**Problem requirements**
In the records below, take everything from the line containing "This screenshot has width=1151, height=851." down to the line containing "click(703, 205)" and write those lines again with "Maven" replaced by "Gradle". Leave everything else unchanged, and leave the pictures out of your answer.

**Records provided**
· · ·

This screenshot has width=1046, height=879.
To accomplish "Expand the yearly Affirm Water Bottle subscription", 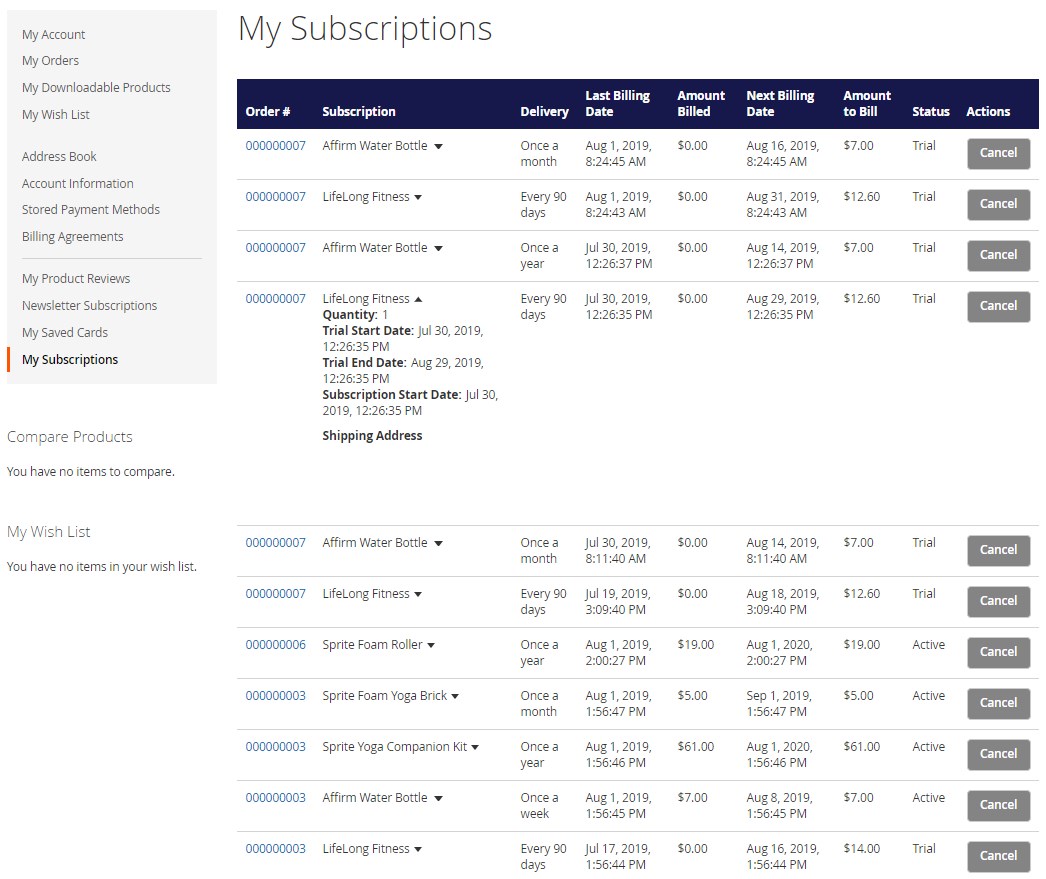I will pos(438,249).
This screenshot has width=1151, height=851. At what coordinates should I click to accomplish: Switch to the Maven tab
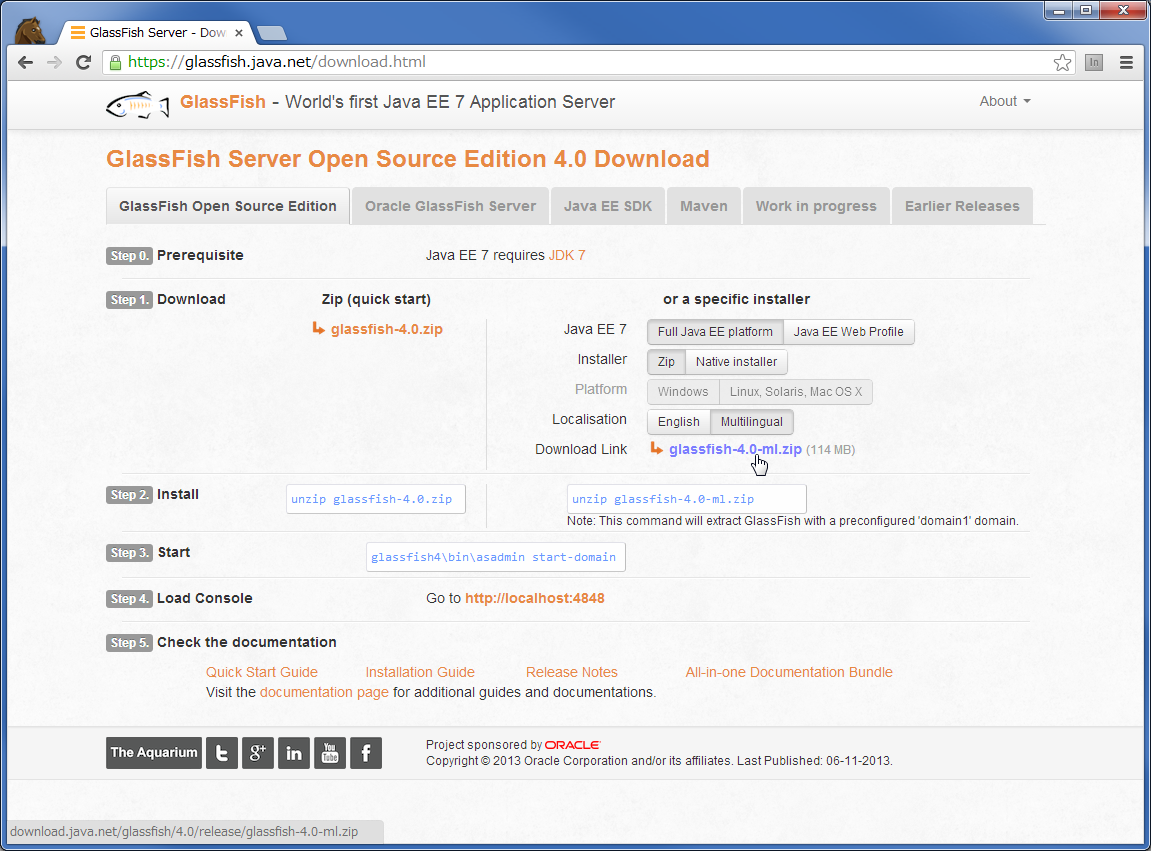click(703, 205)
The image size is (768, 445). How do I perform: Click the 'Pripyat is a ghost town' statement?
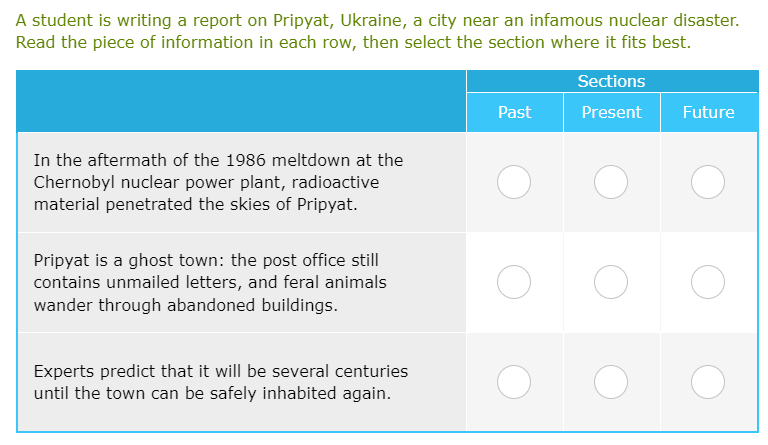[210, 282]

· · ·

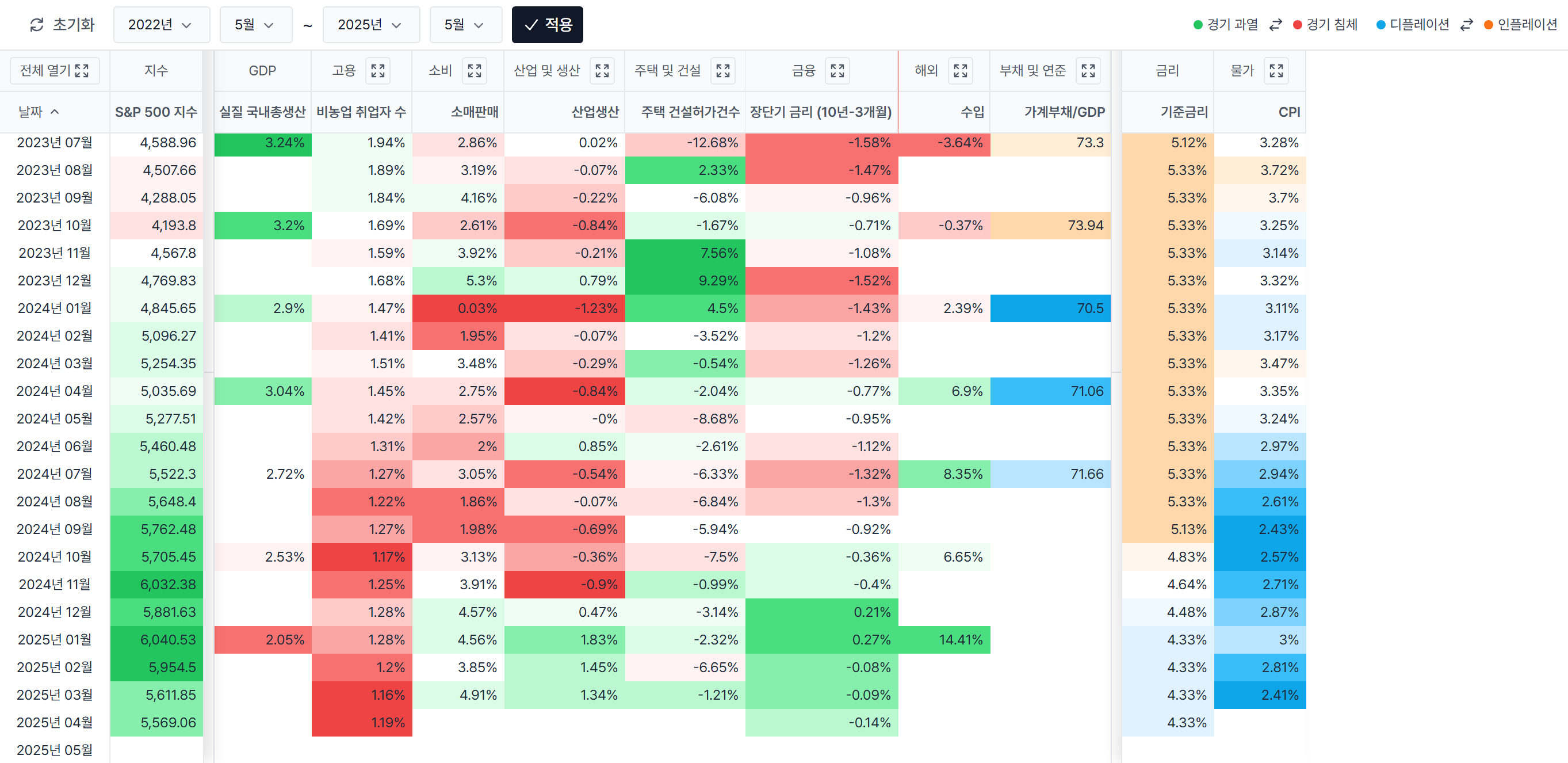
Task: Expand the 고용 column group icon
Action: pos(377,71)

· · ·

**Response for this exercise**
This screenshot has width=1151, height=851. At what coordinates should I click to accomplish: Switch to the Gradle tab
click(703, 205)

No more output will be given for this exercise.